Segment Start: Source data
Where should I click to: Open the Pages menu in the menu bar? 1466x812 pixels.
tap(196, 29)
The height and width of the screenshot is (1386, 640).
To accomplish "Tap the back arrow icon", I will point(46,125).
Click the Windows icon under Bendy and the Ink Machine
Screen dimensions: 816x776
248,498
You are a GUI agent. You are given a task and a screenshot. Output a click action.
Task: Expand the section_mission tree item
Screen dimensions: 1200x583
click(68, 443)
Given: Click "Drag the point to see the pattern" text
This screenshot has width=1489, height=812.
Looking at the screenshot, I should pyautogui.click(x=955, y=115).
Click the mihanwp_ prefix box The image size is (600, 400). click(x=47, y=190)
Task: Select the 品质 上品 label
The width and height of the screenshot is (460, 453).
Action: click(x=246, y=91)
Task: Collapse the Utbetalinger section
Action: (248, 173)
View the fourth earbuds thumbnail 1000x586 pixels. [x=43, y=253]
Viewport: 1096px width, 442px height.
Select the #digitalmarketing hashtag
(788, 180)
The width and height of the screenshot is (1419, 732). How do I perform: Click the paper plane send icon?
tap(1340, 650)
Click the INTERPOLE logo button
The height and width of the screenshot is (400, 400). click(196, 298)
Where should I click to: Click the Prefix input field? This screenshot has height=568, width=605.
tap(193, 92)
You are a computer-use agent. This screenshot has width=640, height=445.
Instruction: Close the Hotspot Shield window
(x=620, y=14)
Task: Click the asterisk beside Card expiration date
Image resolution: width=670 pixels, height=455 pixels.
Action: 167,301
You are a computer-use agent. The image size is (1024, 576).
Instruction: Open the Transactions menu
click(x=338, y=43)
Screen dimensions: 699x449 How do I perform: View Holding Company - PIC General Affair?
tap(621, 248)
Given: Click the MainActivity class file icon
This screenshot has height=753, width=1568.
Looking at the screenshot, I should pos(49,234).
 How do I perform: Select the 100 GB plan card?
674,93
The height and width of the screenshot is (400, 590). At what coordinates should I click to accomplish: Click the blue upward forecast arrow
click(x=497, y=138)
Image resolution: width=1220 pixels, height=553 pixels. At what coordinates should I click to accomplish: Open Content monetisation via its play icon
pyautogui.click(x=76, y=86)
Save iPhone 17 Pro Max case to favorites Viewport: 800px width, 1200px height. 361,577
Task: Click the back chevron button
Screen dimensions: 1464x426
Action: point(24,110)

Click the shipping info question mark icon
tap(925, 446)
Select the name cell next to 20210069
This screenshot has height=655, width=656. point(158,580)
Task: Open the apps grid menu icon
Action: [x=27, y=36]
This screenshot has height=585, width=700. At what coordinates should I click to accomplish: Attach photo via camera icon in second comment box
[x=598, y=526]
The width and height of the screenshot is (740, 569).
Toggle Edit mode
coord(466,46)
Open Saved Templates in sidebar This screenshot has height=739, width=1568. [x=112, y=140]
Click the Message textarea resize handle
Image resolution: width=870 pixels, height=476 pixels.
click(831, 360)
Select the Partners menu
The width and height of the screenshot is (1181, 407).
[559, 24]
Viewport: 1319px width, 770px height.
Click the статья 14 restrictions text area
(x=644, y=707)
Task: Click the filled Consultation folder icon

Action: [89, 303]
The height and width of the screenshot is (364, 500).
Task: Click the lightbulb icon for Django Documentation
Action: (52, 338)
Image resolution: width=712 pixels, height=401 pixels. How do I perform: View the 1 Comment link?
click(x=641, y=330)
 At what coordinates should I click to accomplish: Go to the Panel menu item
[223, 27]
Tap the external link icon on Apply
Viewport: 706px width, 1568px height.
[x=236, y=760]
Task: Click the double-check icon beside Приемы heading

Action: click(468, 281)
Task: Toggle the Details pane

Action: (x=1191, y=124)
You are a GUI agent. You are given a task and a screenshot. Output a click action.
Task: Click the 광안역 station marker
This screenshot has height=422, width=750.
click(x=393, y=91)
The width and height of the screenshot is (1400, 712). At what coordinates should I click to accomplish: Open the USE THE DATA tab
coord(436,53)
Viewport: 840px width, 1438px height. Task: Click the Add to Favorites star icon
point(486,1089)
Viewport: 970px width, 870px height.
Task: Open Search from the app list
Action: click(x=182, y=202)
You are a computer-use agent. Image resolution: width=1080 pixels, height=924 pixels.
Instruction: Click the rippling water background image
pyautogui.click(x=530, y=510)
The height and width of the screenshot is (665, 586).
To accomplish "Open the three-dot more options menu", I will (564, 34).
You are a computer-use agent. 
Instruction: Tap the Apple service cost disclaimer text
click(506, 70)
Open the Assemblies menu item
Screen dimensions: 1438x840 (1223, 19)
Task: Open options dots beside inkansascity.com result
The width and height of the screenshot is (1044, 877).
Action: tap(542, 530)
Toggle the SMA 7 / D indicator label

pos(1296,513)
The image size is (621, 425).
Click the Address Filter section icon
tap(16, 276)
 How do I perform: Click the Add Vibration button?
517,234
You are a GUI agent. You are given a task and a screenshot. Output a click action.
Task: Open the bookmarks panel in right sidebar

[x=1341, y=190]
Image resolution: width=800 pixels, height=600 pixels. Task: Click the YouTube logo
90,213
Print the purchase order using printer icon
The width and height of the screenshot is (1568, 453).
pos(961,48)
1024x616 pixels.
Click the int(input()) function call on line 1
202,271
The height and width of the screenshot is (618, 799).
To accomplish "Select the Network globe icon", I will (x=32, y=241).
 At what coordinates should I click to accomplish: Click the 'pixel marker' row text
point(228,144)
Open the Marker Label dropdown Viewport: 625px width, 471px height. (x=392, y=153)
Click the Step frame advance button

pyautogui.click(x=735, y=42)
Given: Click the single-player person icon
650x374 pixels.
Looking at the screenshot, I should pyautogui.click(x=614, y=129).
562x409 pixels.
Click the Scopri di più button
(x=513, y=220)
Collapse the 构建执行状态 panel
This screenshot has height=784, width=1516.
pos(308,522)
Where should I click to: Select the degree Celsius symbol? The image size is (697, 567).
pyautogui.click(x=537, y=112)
Segment End: Source data
▶ _Requirement_:
Every record above should be output exactly.

▶ _Result below_:
Where should I click to: Open the Pages menu in the menu bar? 1466x812 pixels.
tap(196, 29)
The height and width of the screenshot is (1386, 640).
To accomplish "Tap the back arrow icon", I will point(46,125).
Click the Windows icon under Bendy and the Ink Machine
Screen dimensions: 816x776
248,498
You are a GUI agent. You are given a task and a screenshot. Output a click action.
Task: Expand the section_mission tree item
Screen dimensions: 1200x583
click(68, 443)
Given: Click "Drag the point to see the pattern" text
This screenshot has width=1489, height=812.
Looking at the screenshot, I should pyautogui.click(x=955, y=115).
Click the mihanwp_ prefix box The image size is (600, 400). click(x=47, y=190)
Task: Select the 品质 上品 label
The width and height of the screenshot is (460, 453).
Action: click(x=246, y=91)
Task: Collapse the Utbetalinger section
Action: (248, 173)
View the fourth earbuds thumbnail 1000x586 pixels. [x=43, y=253]
Viewport: 1096px width, 442px height.
Select the #digitalmarketing hashtag
(788, 180)
The width and height of the screenshot is (1419, 732). How do I perform: Click the paper plane send icon?
tap(1340, 650)
Click the INTERPOLE logo button
The height and width of the screenshot is (400, 400). click(196, 298)
Where should I click to: Click the Prefix input field? This screenshot has height=568, width=605.
tap(193, 92)
You are a computer-use agent. This screenshot has width=640, height=445.
Instruction: Close the Hotspot Shield window
(x=620, y=14)
Task: Click the asterisk beside Card expiration date
Image resolution: width=670 pixels, height=455 pixels.
Action: 167,301
You are a computer-use agent. The image size is (1024, 576).
Instruction: Open the Transactions menu
click(x=338, y=43)
Screen dimensions: 699x449 How do I perform: View Holding Company - PIC General Affair?
tap(621, 248)
Given: Click the MainActivity class file icon
This screenshot has height=753, width=1568.
Looking at the screenshot, I should pos(49,234).
 How do I perform: Select the 100 GB plan card?
674,93
The height and width of the screenshot is (400, 590). At what coordinates should I click to accomplish: Click the blue upward forecast arrow
click(x=497, y=138)
Image resolution: width=1220 pixels, height=553 pixels. At what coordinates should I click to accomplish: Open Content monetisation via its play icon
pyautogui.click(x=76, y=86)
Save iPhone 17 Pro Max case to favorites Viewport: 800px width, 1200px height. 361,577
Task: Click the back chevron button
Screen dimensions: 1464x426
Action: point(24,110)

Click the shipping info question mark icon
tap(925, 446)
Select the name cell next to 20210069
This screenshot has height=655, width=656. point(158,580)
Task: Open the apps grid menu icon
Action: [x=27, y=36]
This screenshot has height=585, width=700. At what coordinates should I click to accomplish: Attach photo via camera icon in second comment box
[x=598, y=526]
The width and height of the screenshot is (740, 569).
Toggle Edit mode
coord(466,46)
Open Saved Templates in sidebar This screenshot has height=739, width=1568. [x=112, y=140]
Click the Message textarea resize handle
Image resolution: width=870 pixels, height=476 pixels.
click(831, 360)
Select the Partners menu
The width and height of the screenshot is (1181, 407).
[559, 24]
Viewport: 1319px width, 770px height.
Click the статья 14 restrictions text area
(x=644, y=707)
Task: Click the filled Consultation folder icon

Action: [89, 303]
The height and width of the screenshot is (364, 500).
Task: Click the lightbulb icon for Django Documentation
Action: (52, 338)
Image resolution: width=712 pixels, height=401 pixels. How do I perform: View the 1 Comment link?
click(x=641, y=330)
 At what coordinates should I click to accomplish: Go to the Panel menu item
[223, 27]
Tap the external link icon on Apply
Viewport: 706px width, 1568px height.
[x=236, y=760]
Task: Click the double-check icon beside Приемы heading

Action: click(468, 281)
Task: Toggle the Details pane

Action: (x=1191, y=124)
You are a GUI agent. You are given a task and a screenshot. Output a click action.
Task: Click the 광안역 station marker
This screenshot has height=422, width=750.
click(x=393, y=91)
The width and height of the screenshot is (1400, 712). At what coordinates should I click to accomplish: Open the USE THE DATA tab
coord(436,53)
Viewport: 840px width, 1438px height. Task: Click the Add to Favorites star icon
point(486,1089)
Viewport: 970px width, 870px height.
Task: Open Search from the app list
Action: click(x=182, y=202)
You are a computer-use agent. Image resolution: width=1080 pixels, height=924 pixels.
Instruction: Click the rippling water background image
pyautogui.click(x=530, y=510)
The height and width of the screenshot is (665, 586).
To accomplish "Open the three-dot more options menu", I will (564, 34).
You are a computer-use agent. 
Instruction: Tap the Apple service cost disclaimer text
click(506, 70)
Open the Assemblies menu item
Screen dimensions: 1438x840 (1223, 19)
Task: Open options dots beside inkansascity.com result
The width and height of the screenshot is (1044, 877).
Action: tap(542, 530)
Toggle the SMA 7 / D indicator label

pos(1296,513)
The image size is (621, 425).
Click the Address Filter section icon
tap(16, 276)
 How do I perform: Click the Add Vibration button?
517,234
You are a GUI agent. You are given a task and a screenshot. Output a click action.
Task: Open the bookmarks panel in right sidebar

[x=1341, y=190]
Image resolution: width=800 pixels, height=600 pixels. Task: Click the YouTube logo
90,213
Print the purchase order using printer icon
The width and height of the screenshot is (1568, 453).
pos(961,48)
1024x616 pixels.
Click the int(input()) function call on line 1
202,271
The height and width of the screenshot is (618, 799).
To accomplish "Select the Network globe icon", I will (x=32, y=241).
 At what coordinates should I click to accomplish: Click the 'pixel marker' row text
point(228,144)
Open the Marker Label dropdown Viewport: 625px width, 471px height. (x=392, y=153)
Click the Step frame advance button

pyautogui.click(x=735, y=42)
Given: Click the single-player person icon
650x374 pixels.
Looking at the screenshot, I should pyautogui.click(x=614, y=129).
562x409 pixels.
Click the Scopri di più button
(x=513, y=220)
Collapse the 构建执行状态 panel
This screenshot has height=784, width=1516.
pos(308,522)
Where should I click to: Select the degree Celsius symbol? The image size is (697, 567).
pyautogui.click(x=537, y=112)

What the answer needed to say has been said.